Kenaikan permohonan paten semikonduktor neuromorfik Korea menjadi yang terbesar kedua dunia. (iClickArt) *Reproduksi dan pendistribusian ulang foto di atas secara tidak sah, dilarang berdasarkan Undang-undang Hak Cipta.
Penulis: Kang Gahui
Kenaikan permohonan paten semikonduktor neuromorfik Korea menjadi yang terbesar kedua dunia.
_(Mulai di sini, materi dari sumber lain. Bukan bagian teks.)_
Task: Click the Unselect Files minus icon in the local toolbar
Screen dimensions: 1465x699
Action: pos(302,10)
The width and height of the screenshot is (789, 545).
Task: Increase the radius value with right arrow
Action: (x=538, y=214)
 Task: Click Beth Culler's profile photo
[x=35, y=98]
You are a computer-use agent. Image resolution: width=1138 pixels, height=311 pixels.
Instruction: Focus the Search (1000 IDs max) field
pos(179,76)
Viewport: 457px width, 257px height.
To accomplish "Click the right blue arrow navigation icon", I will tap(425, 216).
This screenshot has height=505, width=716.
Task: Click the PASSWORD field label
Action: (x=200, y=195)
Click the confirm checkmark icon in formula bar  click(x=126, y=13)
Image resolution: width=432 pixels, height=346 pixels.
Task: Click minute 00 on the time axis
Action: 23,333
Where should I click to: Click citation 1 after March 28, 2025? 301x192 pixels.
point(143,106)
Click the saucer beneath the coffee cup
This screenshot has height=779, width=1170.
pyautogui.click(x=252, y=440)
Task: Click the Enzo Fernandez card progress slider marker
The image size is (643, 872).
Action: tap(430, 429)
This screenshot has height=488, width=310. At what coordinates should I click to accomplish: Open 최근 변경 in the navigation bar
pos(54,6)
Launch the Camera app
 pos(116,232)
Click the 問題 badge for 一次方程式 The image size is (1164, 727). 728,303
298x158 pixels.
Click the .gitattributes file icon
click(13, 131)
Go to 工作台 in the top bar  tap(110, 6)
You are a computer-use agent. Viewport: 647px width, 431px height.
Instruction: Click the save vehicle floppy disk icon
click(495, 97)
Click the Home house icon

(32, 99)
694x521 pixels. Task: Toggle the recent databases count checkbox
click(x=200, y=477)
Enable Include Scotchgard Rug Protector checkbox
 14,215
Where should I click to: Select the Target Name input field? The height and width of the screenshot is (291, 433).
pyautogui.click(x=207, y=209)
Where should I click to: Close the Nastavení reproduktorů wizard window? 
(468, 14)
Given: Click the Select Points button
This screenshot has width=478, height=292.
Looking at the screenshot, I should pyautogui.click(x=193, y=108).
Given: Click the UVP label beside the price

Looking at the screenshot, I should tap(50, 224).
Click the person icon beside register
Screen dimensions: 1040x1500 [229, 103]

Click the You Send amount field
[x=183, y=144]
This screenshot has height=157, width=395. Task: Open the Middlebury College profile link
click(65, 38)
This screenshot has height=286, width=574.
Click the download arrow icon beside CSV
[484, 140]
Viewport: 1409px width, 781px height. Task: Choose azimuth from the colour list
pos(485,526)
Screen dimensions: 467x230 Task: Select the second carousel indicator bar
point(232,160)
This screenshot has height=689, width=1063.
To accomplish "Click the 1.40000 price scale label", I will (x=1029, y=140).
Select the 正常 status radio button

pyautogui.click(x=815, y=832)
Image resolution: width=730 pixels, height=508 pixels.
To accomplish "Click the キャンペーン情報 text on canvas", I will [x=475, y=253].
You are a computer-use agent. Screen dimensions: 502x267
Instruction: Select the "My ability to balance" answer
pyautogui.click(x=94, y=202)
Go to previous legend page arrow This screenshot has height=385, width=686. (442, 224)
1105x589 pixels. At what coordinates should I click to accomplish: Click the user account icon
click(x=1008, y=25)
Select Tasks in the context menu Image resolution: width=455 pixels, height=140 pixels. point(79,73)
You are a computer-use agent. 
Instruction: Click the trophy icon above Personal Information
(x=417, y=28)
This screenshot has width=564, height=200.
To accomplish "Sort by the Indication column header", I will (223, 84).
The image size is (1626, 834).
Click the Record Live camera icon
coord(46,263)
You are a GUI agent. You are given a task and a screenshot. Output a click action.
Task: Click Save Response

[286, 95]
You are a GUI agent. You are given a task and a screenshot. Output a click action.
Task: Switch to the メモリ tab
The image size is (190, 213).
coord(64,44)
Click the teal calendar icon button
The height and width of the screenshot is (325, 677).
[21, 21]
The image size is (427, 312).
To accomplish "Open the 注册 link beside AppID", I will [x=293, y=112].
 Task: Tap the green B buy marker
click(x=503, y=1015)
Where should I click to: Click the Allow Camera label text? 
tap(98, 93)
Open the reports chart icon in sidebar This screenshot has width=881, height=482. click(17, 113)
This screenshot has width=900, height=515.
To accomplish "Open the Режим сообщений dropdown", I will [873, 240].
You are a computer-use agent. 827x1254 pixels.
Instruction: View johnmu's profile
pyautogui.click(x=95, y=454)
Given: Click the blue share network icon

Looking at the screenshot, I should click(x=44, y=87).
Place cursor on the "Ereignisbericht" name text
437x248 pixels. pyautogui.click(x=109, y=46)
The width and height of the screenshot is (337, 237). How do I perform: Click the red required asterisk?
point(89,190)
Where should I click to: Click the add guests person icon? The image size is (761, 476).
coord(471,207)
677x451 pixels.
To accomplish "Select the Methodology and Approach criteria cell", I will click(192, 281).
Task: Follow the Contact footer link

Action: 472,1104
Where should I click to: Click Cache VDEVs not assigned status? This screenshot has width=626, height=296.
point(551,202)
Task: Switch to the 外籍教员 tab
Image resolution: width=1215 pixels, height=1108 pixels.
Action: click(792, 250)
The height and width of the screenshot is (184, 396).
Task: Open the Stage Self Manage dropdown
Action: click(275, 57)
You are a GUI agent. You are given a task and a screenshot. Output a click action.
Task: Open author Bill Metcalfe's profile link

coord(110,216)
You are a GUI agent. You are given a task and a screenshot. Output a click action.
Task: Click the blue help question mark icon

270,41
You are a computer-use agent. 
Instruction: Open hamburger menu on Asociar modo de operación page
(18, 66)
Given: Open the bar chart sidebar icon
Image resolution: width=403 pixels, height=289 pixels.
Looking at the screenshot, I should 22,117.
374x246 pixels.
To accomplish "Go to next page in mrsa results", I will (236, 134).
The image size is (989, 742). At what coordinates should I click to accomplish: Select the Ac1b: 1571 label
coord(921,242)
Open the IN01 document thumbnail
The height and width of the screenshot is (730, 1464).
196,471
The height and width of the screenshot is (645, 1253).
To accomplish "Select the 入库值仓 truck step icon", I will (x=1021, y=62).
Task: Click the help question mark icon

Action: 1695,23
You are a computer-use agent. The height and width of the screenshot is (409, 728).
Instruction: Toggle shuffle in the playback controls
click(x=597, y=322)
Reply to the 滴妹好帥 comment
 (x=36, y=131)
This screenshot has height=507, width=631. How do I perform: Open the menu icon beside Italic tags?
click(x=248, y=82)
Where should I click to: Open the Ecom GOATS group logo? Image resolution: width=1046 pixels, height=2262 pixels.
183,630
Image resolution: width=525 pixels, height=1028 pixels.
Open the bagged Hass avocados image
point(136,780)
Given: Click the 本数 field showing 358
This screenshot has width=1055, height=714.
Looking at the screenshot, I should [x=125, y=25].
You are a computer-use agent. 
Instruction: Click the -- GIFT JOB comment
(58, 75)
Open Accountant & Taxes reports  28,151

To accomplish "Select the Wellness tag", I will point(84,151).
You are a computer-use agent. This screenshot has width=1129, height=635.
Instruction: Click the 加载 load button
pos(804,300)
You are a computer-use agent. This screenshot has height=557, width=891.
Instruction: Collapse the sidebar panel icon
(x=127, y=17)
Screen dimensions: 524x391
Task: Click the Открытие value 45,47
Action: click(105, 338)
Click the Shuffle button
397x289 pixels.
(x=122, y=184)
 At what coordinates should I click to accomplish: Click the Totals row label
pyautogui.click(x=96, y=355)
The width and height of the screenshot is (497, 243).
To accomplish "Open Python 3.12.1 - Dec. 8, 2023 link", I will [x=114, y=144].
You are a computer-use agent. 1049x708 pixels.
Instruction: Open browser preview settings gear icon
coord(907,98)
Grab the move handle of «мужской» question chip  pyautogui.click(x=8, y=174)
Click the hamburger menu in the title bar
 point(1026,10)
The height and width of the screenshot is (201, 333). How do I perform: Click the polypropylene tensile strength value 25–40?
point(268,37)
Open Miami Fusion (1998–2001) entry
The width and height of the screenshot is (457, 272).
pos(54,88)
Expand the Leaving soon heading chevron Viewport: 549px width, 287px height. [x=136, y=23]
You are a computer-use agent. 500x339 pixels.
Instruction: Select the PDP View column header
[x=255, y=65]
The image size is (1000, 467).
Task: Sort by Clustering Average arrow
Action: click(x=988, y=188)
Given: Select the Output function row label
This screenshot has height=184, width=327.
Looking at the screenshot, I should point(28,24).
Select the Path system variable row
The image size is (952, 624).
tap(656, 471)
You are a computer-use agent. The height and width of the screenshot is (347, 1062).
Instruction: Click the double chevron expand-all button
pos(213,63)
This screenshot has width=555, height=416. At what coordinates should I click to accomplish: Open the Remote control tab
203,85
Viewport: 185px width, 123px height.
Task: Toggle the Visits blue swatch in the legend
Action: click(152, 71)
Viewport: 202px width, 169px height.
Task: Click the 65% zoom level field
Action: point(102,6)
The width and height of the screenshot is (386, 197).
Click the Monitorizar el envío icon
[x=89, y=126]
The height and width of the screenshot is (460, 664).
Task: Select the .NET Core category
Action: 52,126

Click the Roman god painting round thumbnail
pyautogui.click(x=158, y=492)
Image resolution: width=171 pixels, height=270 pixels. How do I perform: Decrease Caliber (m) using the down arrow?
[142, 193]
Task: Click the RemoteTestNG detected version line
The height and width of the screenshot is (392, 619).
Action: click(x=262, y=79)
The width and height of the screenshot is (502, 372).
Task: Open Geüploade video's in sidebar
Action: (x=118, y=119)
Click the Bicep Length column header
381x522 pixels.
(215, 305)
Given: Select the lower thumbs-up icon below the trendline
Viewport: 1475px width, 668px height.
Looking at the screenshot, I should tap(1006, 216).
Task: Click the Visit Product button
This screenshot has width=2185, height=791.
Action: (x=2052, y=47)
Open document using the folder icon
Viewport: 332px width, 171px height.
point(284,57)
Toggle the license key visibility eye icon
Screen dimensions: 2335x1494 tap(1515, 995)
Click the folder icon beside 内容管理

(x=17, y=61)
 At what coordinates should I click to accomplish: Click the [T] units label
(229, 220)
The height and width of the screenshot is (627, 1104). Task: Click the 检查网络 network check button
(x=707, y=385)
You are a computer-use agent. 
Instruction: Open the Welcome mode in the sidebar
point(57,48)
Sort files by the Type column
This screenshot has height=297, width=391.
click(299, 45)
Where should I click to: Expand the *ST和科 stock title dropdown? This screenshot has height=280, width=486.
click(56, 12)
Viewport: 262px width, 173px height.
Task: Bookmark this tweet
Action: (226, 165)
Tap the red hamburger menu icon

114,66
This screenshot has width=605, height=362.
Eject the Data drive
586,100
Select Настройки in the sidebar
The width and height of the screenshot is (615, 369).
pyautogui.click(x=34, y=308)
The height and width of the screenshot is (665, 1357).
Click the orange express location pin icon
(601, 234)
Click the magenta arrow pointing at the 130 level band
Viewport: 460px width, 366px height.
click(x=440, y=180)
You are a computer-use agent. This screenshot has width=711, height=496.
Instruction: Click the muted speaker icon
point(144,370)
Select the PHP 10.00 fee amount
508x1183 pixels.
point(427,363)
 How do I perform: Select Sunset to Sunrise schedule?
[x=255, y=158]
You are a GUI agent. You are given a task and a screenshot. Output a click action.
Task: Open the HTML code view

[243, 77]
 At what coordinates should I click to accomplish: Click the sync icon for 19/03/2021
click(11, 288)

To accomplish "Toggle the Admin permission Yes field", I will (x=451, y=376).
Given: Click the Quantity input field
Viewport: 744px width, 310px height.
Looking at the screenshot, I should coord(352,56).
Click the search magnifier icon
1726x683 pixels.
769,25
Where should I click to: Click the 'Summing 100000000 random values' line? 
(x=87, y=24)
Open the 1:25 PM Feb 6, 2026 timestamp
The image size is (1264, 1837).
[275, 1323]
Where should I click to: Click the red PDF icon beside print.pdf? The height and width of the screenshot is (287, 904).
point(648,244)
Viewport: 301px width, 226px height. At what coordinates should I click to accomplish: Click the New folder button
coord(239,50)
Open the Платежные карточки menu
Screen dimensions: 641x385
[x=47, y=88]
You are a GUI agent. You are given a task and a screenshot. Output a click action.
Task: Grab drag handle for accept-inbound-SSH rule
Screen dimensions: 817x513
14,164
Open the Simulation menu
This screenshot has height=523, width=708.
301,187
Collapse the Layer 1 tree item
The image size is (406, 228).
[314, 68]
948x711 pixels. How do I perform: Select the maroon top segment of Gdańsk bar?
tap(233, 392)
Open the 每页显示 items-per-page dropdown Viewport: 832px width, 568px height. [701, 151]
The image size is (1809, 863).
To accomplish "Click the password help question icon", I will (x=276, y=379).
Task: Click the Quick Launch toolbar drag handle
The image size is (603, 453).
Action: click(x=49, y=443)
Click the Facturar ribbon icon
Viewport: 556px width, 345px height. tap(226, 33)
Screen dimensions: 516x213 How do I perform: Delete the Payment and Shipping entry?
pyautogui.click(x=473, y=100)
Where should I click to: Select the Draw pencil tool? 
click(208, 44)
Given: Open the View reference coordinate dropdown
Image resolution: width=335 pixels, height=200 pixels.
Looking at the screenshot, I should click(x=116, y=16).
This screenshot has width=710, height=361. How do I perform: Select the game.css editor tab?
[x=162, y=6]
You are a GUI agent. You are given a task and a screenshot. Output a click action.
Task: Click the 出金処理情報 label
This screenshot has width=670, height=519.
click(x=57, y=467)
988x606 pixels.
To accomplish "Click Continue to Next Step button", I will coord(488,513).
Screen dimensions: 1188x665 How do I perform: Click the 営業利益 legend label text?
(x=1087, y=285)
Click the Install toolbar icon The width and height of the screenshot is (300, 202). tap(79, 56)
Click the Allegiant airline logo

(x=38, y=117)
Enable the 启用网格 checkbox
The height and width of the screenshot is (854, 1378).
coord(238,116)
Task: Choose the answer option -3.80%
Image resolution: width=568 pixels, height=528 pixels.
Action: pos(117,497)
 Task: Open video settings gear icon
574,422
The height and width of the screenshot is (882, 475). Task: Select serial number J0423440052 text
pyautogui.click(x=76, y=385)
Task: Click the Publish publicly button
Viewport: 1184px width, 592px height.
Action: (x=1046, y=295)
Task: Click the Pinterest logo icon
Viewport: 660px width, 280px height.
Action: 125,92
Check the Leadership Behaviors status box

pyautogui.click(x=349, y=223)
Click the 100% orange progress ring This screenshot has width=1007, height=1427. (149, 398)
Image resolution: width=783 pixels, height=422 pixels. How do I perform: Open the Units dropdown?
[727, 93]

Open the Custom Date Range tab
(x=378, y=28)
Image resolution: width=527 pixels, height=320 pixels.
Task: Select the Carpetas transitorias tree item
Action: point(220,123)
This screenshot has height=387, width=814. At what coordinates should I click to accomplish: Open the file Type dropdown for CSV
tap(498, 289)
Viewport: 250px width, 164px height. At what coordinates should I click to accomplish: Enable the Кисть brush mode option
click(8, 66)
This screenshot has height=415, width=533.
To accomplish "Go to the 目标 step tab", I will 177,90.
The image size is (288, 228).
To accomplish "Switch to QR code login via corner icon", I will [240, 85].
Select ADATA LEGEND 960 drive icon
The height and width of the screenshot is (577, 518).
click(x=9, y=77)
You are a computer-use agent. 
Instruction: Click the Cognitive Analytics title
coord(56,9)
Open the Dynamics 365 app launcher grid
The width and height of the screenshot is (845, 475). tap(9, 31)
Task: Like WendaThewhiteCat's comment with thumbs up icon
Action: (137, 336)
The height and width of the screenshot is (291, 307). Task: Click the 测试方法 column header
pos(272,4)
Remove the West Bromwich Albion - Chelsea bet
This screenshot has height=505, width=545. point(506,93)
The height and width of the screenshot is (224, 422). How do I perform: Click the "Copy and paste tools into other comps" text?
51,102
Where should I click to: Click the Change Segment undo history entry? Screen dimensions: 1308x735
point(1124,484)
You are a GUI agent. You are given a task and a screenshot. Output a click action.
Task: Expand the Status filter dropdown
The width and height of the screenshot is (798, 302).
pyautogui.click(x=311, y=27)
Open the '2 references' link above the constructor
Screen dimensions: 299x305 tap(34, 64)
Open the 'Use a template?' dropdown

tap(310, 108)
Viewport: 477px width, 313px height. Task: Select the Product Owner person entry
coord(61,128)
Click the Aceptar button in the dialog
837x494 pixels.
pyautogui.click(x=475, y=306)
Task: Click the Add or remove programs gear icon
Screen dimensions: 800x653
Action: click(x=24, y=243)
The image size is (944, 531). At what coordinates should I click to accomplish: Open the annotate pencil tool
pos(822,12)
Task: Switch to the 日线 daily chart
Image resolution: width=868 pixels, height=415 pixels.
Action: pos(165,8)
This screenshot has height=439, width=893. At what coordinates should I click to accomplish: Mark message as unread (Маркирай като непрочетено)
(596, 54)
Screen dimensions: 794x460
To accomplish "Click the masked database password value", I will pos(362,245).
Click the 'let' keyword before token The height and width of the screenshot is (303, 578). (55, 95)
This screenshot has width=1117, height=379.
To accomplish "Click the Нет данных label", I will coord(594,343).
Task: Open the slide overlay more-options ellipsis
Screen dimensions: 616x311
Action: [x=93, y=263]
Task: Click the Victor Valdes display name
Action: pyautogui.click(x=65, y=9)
Jumlah pendaftaran paten pun berada di posisi ketiga di dunia.
Direktorat Jenderal Hak Kekayaan Intelektual (MOIP) mengungkapkan hal tersebut setelah menganalisis permohonan paten semikonduktor neuromorfik yang diajukan oleh lima kantor hak kekayaan intelektual terbesar di dunia dari tahun 2003 hingga 2024.
Berdasarkan data tersebut, diketahui bahwa persentase peningkatan permohonan paten Korea tercatat 39,1% dan hanya berada di bawah Tiongkok yang tercatat sebesar 39,3%.
Jumlah permohonan paten Korea pun mencapai 702 permohonan dan Korea berada di belakang Amerika Serikat (1.528 permohonan) dan Tiongkok (839 permohonan).
Semikonduktor neuromorfik adalah jenis semikonduktor yang meniru cara kerja otak manusia dalam memproses informasi sehingga dapat melakukan komputasi dan penyimpanan secara bersamaan.
Teknologi semikonduktor neuromorfik memiliki keunggulan karena mampu melakukan komputasi dengan konsumsi daya yang lebih rendah dibandingkan dengan metode konvensional.
Empat perusahaan/universitas Korea berhasil masuk ke dalam sepuluh peringkat teratas jumlah pendaftaran paten dengan Samsung Electronics di posisi ketiga (183 permohonan), ETRI di posisi keenam (82 permohonan), SK hynix di posisi ketujuh (84 permohonan), dan Universitas Nasional Seoul (56 permohonan).